こんなとこで殺したりなんかしたら、二度とエルフとの交友関係なんて無理ゲーになる。


…てか、今のグリム、殺気丸出しかと思えば、すぐピンっと止める…犬みたいだな…。


「…終わったか?ならば、妾は帰るぞ。」


「…お前、魔王という人種を二度も見たくないって言ったよな?どういうことだ。」


「…そのままの意味だ。妾は魔王ルシフェルと会ったことがある。」


…なるほど。

この子は俺の知らないルシフェルという男を知っている。それだけではない。俺の隣にいるグリムも、ルシフェルを知っている。成すべきことがあるのなら、過去を知ることが近道…だ。


「何者なんだ。ルシフェルってのは。」


「…その男の話を妾らエルフはしない。他を当たってくれ。」


「待て。…お前の主人はこの俺だぞ。何処にも行かせない。」


「…なんなのだ、貴様は。妾は先程、帰ると言っただろ。貴様のような愚女の話はもうウンザリだ。このまま、帰らせてもらう。」


…何を言っても無駄か。

だが、無理矢理、強引に連れ出しても…なぁ…。余計、警戒されてこの話が頓挫してもダメだ。この性格ならその可能性が一番高い。

とはいえ、俗に言う洗脳や呪いみたいなスキルは持っていないし…。


「おいっ!!」


「…ん?」


…囲まれた?

14、5人ほどの男たちが俺たちを囲む。どう見ても銃やら何やらをもって武装しているのが丸わかりだ。

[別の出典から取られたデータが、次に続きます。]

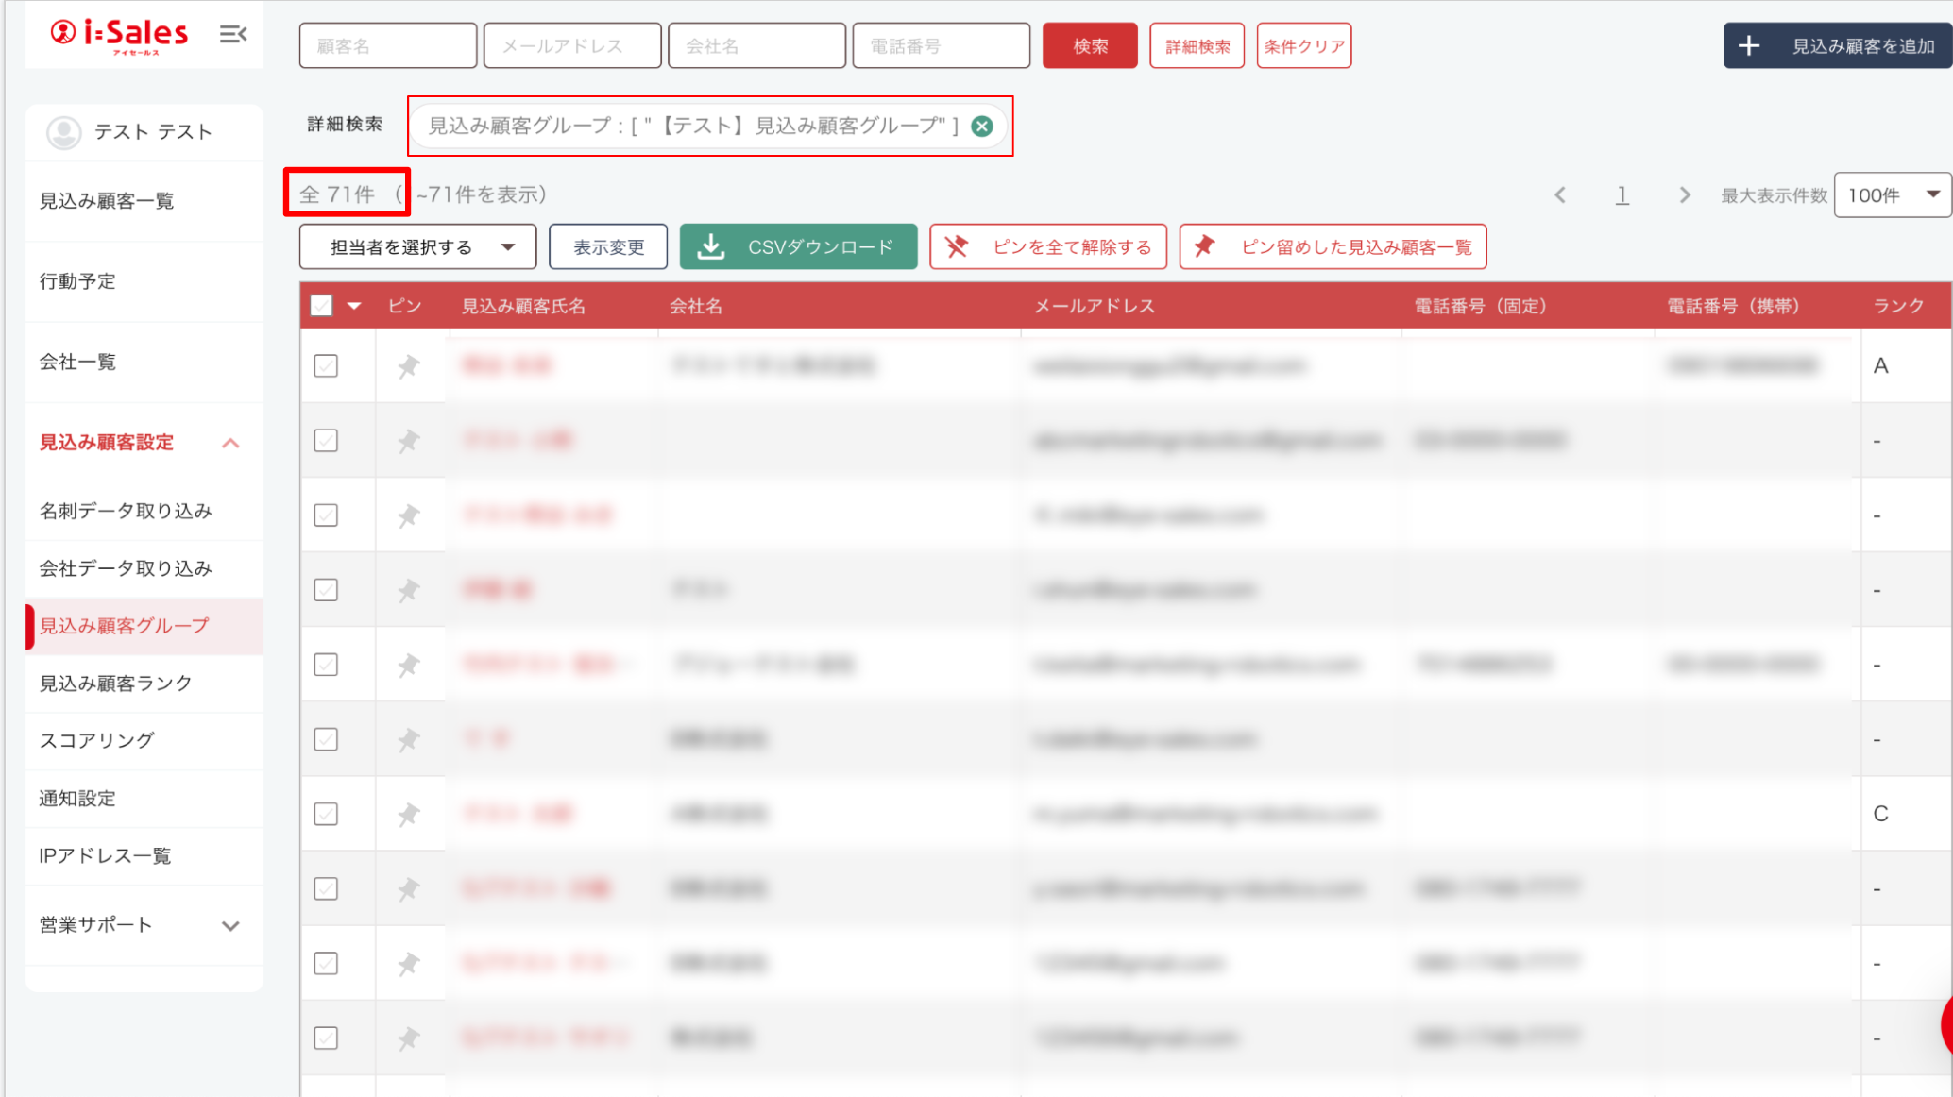Click the CSVダウンロード download button

[798, 247]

「その娘は俺が予約されたものだ。なぜ出ている。説明しろっ!!商人っ!!」


…なんだあれ。

小太りの髪をくるんっとさせたお世辞にもかっこいいとはいえない男が騒いでいる。


「おや、キール伯爵殿。これはこれは…。約束の日は本日でしたか?まさか、リザーブされていらっしゃるとは。私、聞かされておりませんでしたので、此方の御婦人に言い値で売らせていただきました。もはや、このエルフは、此方の御婦人のもの。貴方様が何を言おうと、我々は無関係でございます。」


「なっ!?」


…グリムが冷静に突き放す。

問題を起こさないように…してたが、こんなことになるとはな。俺はエルフを守るように少し身を引く。


「なっ!?…貴様などに守られなくとも妾は!!」


「…俺が困るんだよ。あんな奴にアンタを渡したくはない。」


「ふんっ。それは貴様がエルフと交友を結ぶためか?ならば、お門違いだ。妾は貴様に手など…。」


「違うよ。…お前はもう俺のものだ。俺は勝手でね。手を貸す、貸さないは後でいい。今はお前が傷つかないかどうかが心配だ。」


「…貴様。」


「こう見えても俺、強いから。」


…さて、あの伯爵とやら。

かなり頭に血が上っているな。グリムに軽くいなされたのが、プライドを刺激したか。


「…くっ!!俺のメーデルちゃんと仲良くしやがってぇぇ…!!やれっ!!この二人を撃ち殺せッ!!ここで起きた事は上にはわからぬッ!!人死が出ても、俺が揉み消してやるッ!!謝礼金も多く弾もうッ!!早く、殺せッ!!」


…男の怒号に反応するように男たちが銃口を向ける。しかし、四方八方がこれでは彼女を連れて逃げられない。もはや、戦闘は避けられないか。


「ご安心下さいませ。我が至高の主人、アイリス様。」


「グリム?」


グリムが此方に微笑み、仮面を取り外した。グリムの左目…開眼はしているが深い斜めの一閃の傷跡ができていた。


「…此処はこのグリムめにお任せくださいませ。アイリス様の手は煩わせませぬゆえ。」


「…貴様ッ!!思い出したぞ…!!貴様は…!!あのッ!!」


怯える伯爵にニヤリと笑うグリム。

…なんか俺、この子が怖くなってきたよ。